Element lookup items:
>> Start
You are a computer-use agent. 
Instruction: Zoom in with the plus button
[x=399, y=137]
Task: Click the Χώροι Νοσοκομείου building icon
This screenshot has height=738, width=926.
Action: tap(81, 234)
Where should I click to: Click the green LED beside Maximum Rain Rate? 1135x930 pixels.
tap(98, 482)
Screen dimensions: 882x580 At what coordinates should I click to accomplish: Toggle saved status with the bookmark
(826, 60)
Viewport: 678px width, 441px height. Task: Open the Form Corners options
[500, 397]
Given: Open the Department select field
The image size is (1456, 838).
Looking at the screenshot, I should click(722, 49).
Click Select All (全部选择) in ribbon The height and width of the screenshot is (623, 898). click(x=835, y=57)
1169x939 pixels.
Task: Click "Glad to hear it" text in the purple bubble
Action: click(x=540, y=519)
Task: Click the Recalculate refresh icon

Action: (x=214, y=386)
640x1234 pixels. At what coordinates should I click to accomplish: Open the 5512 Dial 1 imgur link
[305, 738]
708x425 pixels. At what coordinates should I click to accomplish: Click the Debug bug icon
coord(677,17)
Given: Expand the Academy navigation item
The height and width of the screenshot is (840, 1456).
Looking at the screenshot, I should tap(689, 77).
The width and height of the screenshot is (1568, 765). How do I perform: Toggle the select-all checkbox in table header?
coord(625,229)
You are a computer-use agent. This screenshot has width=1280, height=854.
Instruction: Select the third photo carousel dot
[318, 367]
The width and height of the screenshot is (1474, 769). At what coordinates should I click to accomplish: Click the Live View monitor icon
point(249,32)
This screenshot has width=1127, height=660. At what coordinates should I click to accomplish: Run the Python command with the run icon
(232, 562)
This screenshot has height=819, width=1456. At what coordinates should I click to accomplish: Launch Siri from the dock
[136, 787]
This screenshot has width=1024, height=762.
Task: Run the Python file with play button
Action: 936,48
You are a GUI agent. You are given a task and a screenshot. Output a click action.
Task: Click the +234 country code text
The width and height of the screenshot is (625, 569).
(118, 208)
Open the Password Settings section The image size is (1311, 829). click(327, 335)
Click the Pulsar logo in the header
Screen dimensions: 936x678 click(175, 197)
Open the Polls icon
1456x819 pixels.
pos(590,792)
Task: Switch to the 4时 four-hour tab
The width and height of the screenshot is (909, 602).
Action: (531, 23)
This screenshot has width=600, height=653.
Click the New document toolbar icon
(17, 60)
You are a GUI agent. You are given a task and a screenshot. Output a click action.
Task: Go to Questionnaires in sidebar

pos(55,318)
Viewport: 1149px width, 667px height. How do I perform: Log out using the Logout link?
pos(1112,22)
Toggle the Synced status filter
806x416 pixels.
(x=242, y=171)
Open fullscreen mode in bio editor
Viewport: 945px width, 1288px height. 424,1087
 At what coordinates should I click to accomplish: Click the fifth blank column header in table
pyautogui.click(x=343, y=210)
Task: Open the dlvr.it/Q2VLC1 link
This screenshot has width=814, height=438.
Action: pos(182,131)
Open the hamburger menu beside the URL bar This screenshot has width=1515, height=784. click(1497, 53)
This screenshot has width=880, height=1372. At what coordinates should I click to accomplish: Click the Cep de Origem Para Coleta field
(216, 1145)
>> End
EXERCISE GOAL: Extract every line of the items above and reproduce each one verbatim, without any alteration.

ANSWER TO THIS EXERCISE:
You are a computer-use agent. 
Instruction: Zoom in with the plus button
[x=399, y=137]
Task: Click the Χώροι Νοσοκομείου building icon
This screenshot has height=738, width=926.
Action: tap(81, 234)
Where should I click to: Click the green LED beside Maximum Rain Rate? 1135x930 pixels.
tap(98, 482)
Screen dimensions: 882x580 At what coordinates should I click to accomplish: Toggle saved status with the bookmark
(826, 60)
Viewport: 678px width, 441px height. Task: Open the Form Corners options
[500, 397]
Given: Open the Department select field
The image size is (1456, 838).
Looking at the screenshot, I should click(722, 49).
Click Select All (全部选择) in ribbon The height and width of the screenshot is (623, 898). click(x=835, y=57)
1169x939 pixels.
Task: Click "Glad to hear it" text in the purple bubble
Action: click(x=540, y=519)
Task: Click the Recalculate refresh icon

Action: (x=214, y=386)
640x1234 pixels. At what coordinates should I click to accomplish: Open the 5512 Dial 1 imgur link
[305, 738]
708x425 pixels. At what coordinates should I click to accomplish: Click the Debug bug icon
coord(677,17)
Given: Expand the Academy navigation item
The height and width of the screenshot is (840, 1456).
Looking at the screenshot, I should tap(689, 77).
The width and height of the screenshot is (1568, 765). How do I perform: Toggle the select-all checkbox in table header?
coord(625,229)
You are a computer-use agent. This screenshot has width=1280, height=854.
Instruction: Select the third photo carousel dot
[318, 367]
The width and height of the screenshot is (1474, 769). At what coordinates should I click to accomplish: Click the Live View monitor icon
point(249,32)
This screenshot has width=1127, height=660. At what coordinates should I click to accomplish: Run the Python command with the run icon
(232, 562)
This screenshot has height=819, width=1456. At what coordinates should I click to accomplish: Launch Siri from the dock
[136, 787]
This screenshot has width=1024, height=762.
Task: Run the Python file with play button
Action: 936,48
You are a GUI agent. You are given a task and a screenshot. Output a click action.
Task: Click the +234 country code text
The width and height of the screenshot is (625, 569).
(118, 208)
Open the Password Settings section The image size is (1311, 829). click(327, 335)
Click the Pulsar logo in the header
Screen dimensions: 936x678 click(175, 197)
Open the Polls icon
1456x819 pixels.
pos(590,792)
Task: Switch to the 4时 four-hour tab
The width and height of the screenshot is (909, 602).
Action: (531, 23)
This screenshot has width=600, height=653.
Click the New document toolbar icon
(17, 60)
You are a GUI agent. You are given a task and a screenshot. Output a click action.
Task: Go to Questionnaires in sidebar

pos(55,318)
Viewport: 1149px width, 667px height. How do I perform: Log out using the Logout link?
pos(1112,22)
Toggle the Synced status filter
806x416 pixels.
(x=242, y=171)
Open fullscreen mode in bio editor
Viewport: 945px width, 1288px height. 424,1087
 At what coordinates should I click to accomplish: Click the fifth blank column header in table
pyautogui.click(x=343, y=210)
Task: Open the dlvr.it/Q2VLC1 link
This screenshot has width=814, height=438.
Action: pos(182,131)
Open the hamburger menu beside the URL bar This screenshot has width=1515, height=784. click(1497, 53)
This screenshot has width=880, height=1372. At what coordinates should I click to accomplish: Click the Cep de Origem Para Coleta field
(216, 1145)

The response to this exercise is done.